United States District Court, W.D. Pennsylvania

July 11, 2014

BARBARA JEAN FELDMAN and LEE FELDMAN, Plaintiffs,
v.
BERKHEIMER TAX ADMINSTRATOR, et al., Defendants.

MEMORANDUM OPINION

NORA BARRY FISCHER, District Judge.

I. INTRODUCTION

On December 2, 2013, Plaintiffs Barbara Jean Feldman ("Mrs. Feldman") and Lee Feldman ("Mr. Feldman) (collectively, "Plaintiffs") initiated this civil action against Berkheimer Tax Administrator ("Berkheimer"), Jordan Tax Service ("Jordan"), Dormont Borough ("Dormont"), Keystone Oaks School District ("Keystone Oaks"), and Goehring, Rutter & Boehn ("Goehring") (collectively, "Defendants"). In their complaint, Plaintiffs assert several causes of action based on alleged violations of their Fourth and Fourteenth Amendment rights (Counts I-IV) in addition to raising claims of abuse of process (Count VII), conspiracy (Count VIII), embezzlement (Count IX), intentional infliction of emotional distress (Count X), and a state constitutional law challenge (Count XI).

Presently pending before the Court are Motions to Dismiss filed by Keystone Oaks (Docket No. 9), Dormont (Docket No. 19), Berkheimer (Docket No. 29), Jordan (Docket No. 34, and Goehring (Docket No. 36). For the reasons set forth below, Defendants' Motions to Dismiss are each GRANTED.
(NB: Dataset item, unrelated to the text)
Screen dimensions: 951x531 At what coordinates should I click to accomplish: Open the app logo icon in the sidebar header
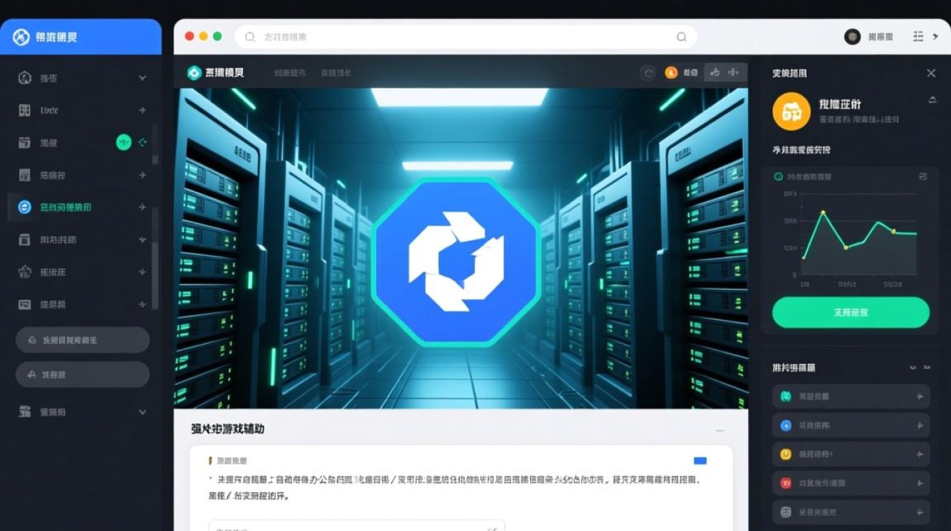[x=21, y=36]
II. FACTUAL AND PROCEDURAL BACKGROUND

As Plaintiffs are proceeding pro se, the factual allegations in their complaint are to be construed liberally. Erickson v. Pardus, 551 U.S. 89, 94 (2007); see also Washam v. Stesis, 321 Fed.Appx. 104, 105 (3rd Cir. 2009). In 1992, Berkheimer, an entity employed by Dormont and Keystone to collect taxes, filed an action in Magisterial District Court alleging that Mrs. Feldman had failed to pay income tax on contributions to her 401(k) retirement account in 1989. (Docket No. 6 at ¶ 2). Magisterial Judge William J. Ivill III entered judgment in favor of Mrs. Feldman, apparently determining that an income tax could not be collected on her 401(k) contributions. (Id. at ¶¶ 5-6). Thereafter, from approximately 1992 through 2012, Mrs. Feldman failed to pay income tax on contributions to her 401(k) retirement account. (Id. at ¶ 11).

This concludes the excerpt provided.